The Mirror Thief – Martin Seay

“Turn, you stern merchants of forgetfulness,
you mincing forgetters of consequence, turn!
Tend to your sad taxonomy, your numb ontology,
your proud happenstance of secular wheels!”

The Mirror Thief

Martin Seay’s big, intricate debut novel, The Mirror Thief, came out earlier this year to much anticipation (at least in the insular world of people who read Publishers Weekly). Its prose is formed with the same exquisite craftsmanship with which the mirrors of its title are wrought by expert craftsmen in 16th-century Venice. And it contains some stirring flights of philosophy on the nature of self-knowledge.
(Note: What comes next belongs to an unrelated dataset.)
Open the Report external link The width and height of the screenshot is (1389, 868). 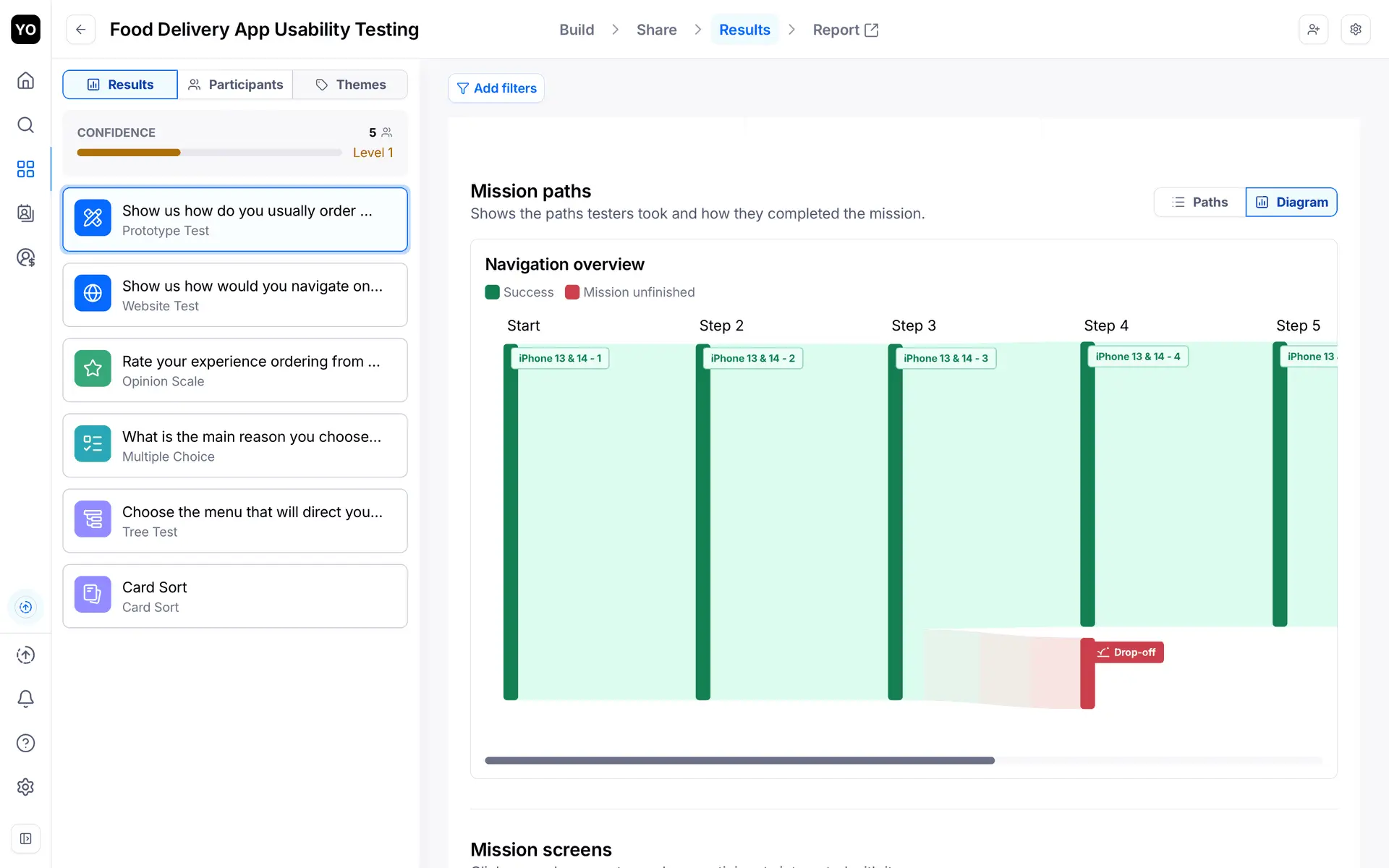point(845,30)
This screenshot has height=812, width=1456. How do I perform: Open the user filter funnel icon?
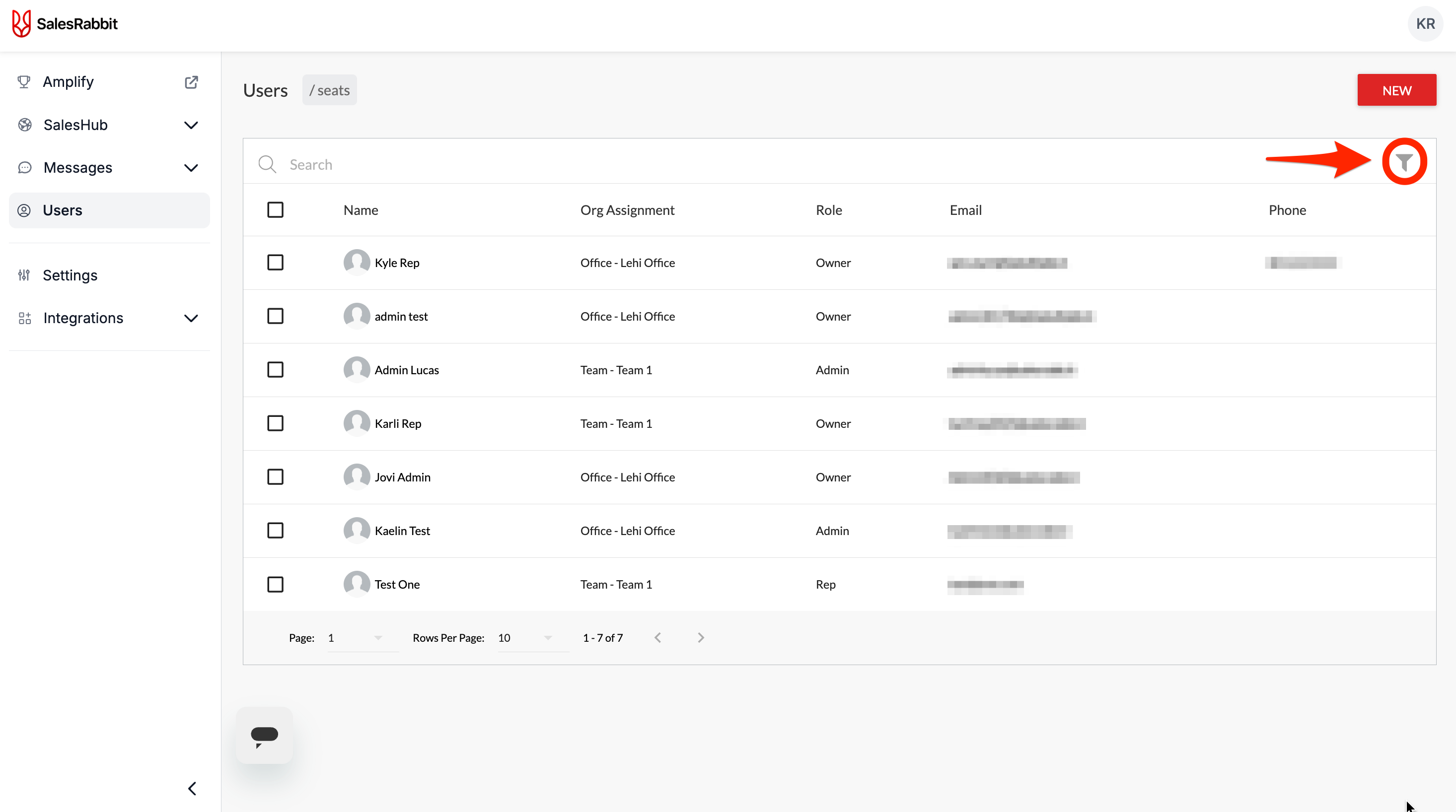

But for all its beauty, I was disappointed. The plot was so baroque (it actually had three plots, each involving conspiracies, secrets, and casts of characters too giant to easily track) that the machinations felt creaky and labored. I felt little suspense; reading it was more like watching the intricate gears of a pointless clock. At points I wished that the tricked-out plot weren’t necessary at all, that I could have just spent time with the promising main characters and their carefully fleshed-out worlds. Still, you have to admire a writer who can juggle multiple mysteries and conspiracies across five centuries, and connect a Renaissance smuggler to a Beat poet. And the novel is worth reading for its prose, at least. I will certainly be reading Seay’s next novel.